Before joining the Oklahoma Geological Survey, Holland worked for the Idaho National Laboratory, where a similar earthquake swarm was recorded in an area without oil and natural gas activity.
“We had several thousand earthquakes in Idaho over a couple of years. Then it went quiet,” Holland said. “It was quiet before and after. Clearly the seismicity rates don't remain constant over time. There were no human activities that could have affected that in any way.”
History of oil and gas activity
While oil and natural gas activity has picked up in Oklahoma in recent years, oil production and drilling activity still pale compared to levels seen in the 1980s and 1920s.
Katie Keranen, a former University of Oklahoma assistant professor now at Cornell University, said there is one clear difference in oil and natural gas activity today.
“The volumes of water being taken out and put back in are higher than ever before,” Keranen said. “The active wells today are very big. New injection wells are operating at very high volumes.”
The journal Geology in March published a report Keranen co-wrote stating that the magnitude 5.7 earthquake that struck in central Oklahoma in 2011 likely was caused by oil and natural gas drilling activity. It was the strongest earthquake ever recorded in the state.
“I've been really focused on the Jones, Luther, Prague area. I think it's all tied together in terms of these high-volume wells,” Keranen said. “Central Oklahoma has been the focus.”

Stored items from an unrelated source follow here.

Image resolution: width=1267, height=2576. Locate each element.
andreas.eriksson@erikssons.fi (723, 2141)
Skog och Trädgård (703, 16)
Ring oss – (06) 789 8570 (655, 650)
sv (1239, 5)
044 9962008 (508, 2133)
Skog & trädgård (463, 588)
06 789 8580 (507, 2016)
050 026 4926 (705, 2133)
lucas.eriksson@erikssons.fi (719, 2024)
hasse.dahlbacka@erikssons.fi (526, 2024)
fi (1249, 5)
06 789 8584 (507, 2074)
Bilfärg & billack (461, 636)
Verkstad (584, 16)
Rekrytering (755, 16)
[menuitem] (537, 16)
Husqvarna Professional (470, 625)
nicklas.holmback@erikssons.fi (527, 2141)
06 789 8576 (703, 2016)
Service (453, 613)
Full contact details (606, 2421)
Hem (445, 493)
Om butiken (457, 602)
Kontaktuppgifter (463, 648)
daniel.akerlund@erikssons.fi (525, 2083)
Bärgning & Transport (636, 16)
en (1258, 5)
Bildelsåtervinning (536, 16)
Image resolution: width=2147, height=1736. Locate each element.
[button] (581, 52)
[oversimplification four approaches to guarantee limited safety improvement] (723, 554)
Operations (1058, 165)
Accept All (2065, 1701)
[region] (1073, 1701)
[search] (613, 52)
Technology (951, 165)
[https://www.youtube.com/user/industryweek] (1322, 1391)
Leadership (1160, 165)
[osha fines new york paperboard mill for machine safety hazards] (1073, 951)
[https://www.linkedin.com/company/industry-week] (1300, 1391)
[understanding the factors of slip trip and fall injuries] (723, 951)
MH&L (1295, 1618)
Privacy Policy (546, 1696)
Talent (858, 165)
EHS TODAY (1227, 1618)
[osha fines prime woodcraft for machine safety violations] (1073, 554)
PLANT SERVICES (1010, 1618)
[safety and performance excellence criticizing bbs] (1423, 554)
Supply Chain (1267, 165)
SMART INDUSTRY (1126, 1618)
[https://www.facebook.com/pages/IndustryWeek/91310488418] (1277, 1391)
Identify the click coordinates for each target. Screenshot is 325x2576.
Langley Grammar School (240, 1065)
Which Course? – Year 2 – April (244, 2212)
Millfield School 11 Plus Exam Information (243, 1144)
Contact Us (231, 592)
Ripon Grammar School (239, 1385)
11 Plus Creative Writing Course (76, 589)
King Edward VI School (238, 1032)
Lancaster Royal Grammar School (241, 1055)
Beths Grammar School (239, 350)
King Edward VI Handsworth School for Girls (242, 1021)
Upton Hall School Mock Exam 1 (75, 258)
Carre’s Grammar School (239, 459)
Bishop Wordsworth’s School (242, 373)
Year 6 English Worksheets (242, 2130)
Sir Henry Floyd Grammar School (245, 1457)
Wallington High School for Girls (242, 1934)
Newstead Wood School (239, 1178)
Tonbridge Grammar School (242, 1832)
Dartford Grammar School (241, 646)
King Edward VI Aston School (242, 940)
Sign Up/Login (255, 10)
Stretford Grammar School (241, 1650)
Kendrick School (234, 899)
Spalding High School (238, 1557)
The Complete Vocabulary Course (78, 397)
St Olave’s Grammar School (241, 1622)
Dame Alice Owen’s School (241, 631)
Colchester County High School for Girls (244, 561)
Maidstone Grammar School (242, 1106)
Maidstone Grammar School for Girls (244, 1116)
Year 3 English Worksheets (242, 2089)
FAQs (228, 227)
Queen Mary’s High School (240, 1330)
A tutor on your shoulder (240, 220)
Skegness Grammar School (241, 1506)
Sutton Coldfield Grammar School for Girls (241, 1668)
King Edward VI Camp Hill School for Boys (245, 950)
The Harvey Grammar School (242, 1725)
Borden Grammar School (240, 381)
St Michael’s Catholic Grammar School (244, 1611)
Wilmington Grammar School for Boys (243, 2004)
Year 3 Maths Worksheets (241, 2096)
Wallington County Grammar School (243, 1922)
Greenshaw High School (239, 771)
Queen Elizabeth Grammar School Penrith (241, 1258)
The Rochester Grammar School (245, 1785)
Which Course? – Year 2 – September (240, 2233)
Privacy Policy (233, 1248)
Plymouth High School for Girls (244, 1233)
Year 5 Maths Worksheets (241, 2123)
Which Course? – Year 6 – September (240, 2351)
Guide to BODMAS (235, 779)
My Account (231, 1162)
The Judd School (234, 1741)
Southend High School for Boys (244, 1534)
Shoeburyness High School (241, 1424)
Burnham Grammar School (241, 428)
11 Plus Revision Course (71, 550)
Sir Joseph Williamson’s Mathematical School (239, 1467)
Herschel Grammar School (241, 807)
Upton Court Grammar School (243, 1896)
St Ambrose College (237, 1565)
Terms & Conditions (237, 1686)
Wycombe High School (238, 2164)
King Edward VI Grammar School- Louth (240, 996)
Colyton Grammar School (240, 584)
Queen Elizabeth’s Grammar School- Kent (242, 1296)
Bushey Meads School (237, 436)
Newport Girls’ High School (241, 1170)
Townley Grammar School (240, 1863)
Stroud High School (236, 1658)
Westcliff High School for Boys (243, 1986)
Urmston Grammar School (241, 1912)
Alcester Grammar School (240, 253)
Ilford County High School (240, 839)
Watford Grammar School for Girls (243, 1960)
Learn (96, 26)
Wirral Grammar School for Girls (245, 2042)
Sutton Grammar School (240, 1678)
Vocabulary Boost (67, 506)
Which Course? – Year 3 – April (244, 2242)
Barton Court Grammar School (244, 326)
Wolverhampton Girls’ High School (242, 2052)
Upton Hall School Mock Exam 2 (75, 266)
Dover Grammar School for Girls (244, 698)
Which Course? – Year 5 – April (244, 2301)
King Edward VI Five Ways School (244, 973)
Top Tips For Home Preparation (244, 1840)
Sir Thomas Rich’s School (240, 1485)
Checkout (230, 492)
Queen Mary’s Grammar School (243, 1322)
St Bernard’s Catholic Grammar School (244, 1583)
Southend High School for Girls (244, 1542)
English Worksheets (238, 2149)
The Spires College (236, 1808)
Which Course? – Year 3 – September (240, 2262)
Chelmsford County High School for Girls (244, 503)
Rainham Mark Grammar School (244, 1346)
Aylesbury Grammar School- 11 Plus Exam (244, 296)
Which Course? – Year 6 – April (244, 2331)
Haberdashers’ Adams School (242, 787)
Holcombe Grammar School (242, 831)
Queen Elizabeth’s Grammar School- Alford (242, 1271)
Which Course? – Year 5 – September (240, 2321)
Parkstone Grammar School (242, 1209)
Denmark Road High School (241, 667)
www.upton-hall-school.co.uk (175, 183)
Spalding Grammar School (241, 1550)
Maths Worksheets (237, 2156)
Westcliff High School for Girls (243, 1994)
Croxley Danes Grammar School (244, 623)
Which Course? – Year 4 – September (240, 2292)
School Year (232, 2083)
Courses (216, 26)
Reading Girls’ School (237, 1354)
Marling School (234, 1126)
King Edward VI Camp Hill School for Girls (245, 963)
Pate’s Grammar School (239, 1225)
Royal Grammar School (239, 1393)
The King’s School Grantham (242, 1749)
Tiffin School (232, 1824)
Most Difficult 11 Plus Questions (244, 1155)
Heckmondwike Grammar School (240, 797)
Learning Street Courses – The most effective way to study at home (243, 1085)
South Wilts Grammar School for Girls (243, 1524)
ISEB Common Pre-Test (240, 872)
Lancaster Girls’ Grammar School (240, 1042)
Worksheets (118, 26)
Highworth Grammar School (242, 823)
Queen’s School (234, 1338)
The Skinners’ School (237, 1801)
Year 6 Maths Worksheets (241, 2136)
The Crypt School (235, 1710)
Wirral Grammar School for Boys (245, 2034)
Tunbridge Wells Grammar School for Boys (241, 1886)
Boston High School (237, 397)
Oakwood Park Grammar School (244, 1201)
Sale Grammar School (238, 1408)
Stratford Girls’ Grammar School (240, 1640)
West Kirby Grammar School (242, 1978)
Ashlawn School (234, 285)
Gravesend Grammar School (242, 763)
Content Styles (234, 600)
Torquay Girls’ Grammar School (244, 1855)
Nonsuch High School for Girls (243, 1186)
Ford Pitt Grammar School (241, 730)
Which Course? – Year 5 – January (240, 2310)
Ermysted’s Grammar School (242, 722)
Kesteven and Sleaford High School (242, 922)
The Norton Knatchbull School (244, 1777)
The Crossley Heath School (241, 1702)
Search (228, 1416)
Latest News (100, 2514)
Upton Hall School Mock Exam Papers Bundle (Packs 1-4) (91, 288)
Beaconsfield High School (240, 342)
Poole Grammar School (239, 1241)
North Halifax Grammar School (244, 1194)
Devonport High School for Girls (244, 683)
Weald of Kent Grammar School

Holland, however, said he has seen the most evidence of oil and natural gas related influence in northern and southern Oklahoma.
“In central Oklahoma, the volumes of water were greater a decade ago than they are today,” Holland said. “The largest growth in that area is in the Mississippian play in northern Oklahoma. That's where we likely may be seeing this contribution of induced seismicity.”
More study ahead
One thing all three groups agree on is that more research is needed.
“There's a lot more work to be done with identifying the contributing factors,” Holland said. “We need to do that in a very specific, data-driven determination such that we can demonstrate this sufficiently.”
The Oklahoma Geological Survey is looking to hire another seismologist, Holland said. The researchers have installed additional seismographs throughout the state to better detect exactly when, where, how strong and at what depth earthquakes strike.
When the monitors have recorded a sufficient amount of information, the suspected injection wells will return to operation while being closely monitored.